Обессилевший, я откинулся на нары и слушал, как укладывали на носилки моего соседа, выносили его, может быть, навсегда. И впервые за все это время я заплакал, как маленький мальчик.
Я плакал над этим безногим, над Ядвигой, над Дверницким, над бедной моей Польшей, изнемогающей под игом тиранов, хрощековских и вацеков!
Потом я бросился к двери и бился головой об нее, пока не свалился…
Как ни странно, после этого я начал чувствовать и мыслить. И это тоже было вовремя: на другой день меня вызвали на допрос.
В числе следователей, а может быть и свидетелей, был Ян Вацек.
Меня обвинили в соучастии в преступлениях «озорного Гедроица», в двойном покушении на цесаревича — на Мокотовом поле и в бельведере, причем оказалось, что и Жандра убил я.
Я ничего не отрицал, даже убийства Жандра. Не все ли равно! Уже и за действительные мои преступления я был обречен на повешение. Приговор мне сообщили сейчас же. Когда его читали, Вацек смотрел на меня и улыбался.
Я сказал палачам:
— Все преступления я повторил бы! Они за отчизну, а виселица для нас перестала быть позором.
Потом я повернулся к Вацеку и крикнул:
— Будь проклят, предатель!
У меня отчаянно болела голова, и с утра я чувствовал страшный озноб. Сидел на нарах и думал, как буду болтаться на виселице с высунутым языком и вытаращенными глазами.
Спрашивал тишину: неужели Ядвига спасла меня, чтобы я умер на виселице? Потом вспомнил декабристов и Чарномского…

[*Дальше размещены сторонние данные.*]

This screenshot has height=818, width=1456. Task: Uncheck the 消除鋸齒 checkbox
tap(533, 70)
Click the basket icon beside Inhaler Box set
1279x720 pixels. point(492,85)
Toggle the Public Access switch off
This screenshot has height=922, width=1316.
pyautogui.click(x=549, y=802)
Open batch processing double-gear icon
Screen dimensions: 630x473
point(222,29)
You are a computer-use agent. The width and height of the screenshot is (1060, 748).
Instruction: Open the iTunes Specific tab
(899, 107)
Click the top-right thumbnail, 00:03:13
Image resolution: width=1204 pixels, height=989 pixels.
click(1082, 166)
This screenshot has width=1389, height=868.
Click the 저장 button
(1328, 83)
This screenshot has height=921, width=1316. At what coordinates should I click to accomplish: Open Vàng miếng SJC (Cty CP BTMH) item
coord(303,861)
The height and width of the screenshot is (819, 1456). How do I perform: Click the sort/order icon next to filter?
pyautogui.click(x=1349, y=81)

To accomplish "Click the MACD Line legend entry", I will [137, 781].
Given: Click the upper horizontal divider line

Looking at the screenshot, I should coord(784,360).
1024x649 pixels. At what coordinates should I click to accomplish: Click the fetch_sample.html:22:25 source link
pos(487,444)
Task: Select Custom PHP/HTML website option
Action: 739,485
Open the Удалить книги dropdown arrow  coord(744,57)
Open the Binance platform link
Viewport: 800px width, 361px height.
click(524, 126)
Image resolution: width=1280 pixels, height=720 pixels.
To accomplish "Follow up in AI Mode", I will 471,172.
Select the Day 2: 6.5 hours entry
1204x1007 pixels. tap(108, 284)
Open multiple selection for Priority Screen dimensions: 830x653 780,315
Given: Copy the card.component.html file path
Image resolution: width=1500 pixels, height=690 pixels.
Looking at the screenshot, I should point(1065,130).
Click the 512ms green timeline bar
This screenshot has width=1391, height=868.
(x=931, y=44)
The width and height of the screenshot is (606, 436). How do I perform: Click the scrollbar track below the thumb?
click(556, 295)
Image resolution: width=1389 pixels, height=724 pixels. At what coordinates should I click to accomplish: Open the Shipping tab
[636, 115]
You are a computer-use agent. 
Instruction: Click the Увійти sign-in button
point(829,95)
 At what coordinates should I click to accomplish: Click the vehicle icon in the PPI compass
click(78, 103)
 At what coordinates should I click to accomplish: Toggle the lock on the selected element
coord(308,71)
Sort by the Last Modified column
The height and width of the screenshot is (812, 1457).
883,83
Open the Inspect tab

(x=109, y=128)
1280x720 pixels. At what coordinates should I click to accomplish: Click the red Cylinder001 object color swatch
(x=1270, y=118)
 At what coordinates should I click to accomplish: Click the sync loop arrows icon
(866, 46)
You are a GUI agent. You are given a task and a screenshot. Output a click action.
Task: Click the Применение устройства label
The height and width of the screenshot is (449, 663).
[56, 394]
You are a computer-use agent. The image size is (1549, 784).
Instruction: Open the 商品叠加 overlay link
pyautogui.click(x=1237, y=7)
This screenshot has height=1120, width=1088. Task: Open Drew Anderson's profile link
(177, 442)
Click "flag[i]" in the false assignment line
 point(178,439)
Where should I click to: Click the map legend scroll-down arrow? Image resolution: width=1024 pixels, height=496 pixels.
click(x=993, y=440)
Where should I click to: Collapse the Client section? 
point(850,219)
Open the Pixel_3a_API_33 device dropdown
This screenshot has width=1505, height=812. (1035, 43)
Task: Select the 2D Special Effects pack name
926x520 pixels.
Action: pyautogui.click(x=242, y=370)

Перед вечером ко мне в камеру пришел ксендз — предложил помолиться и отпустить грехи. Я оттолкнул его и сказал:
— У меня нет грехов. А в бога я не верю. Может быть, его нет вообще. А если и есть, он вовсе не таков, как вы учите. Он допускает, чтобы люди так мучились. Он своего собственного сына отдал на растерзание.
А вы его хвалите. Его нужно проклясть! Если он всемогущ, то не благ, а если благ, то не всемогущ!
Больше я ничего не помню, кроме испуганных глаз ксендза и отчаянной головной боли.
Было раннее утро, когда я открыл глаза и с трудом повел ими. Мои пальцы казались пудовыми. И я сам казался себе ужасно длинным и тяжелым, несмотря на то, что лежал в постели.
Сверх одеяла я был покрыт шинелью — все равно коченел.
В три окна проникал тусклый свет. Кровати стояли в этой комнате в два ряда, вдоль стен. На каждой кто-то лежал.
«А где же виселица?» — вспомнил я, приподняв голову, но она упала на подушку, жесткую как камень.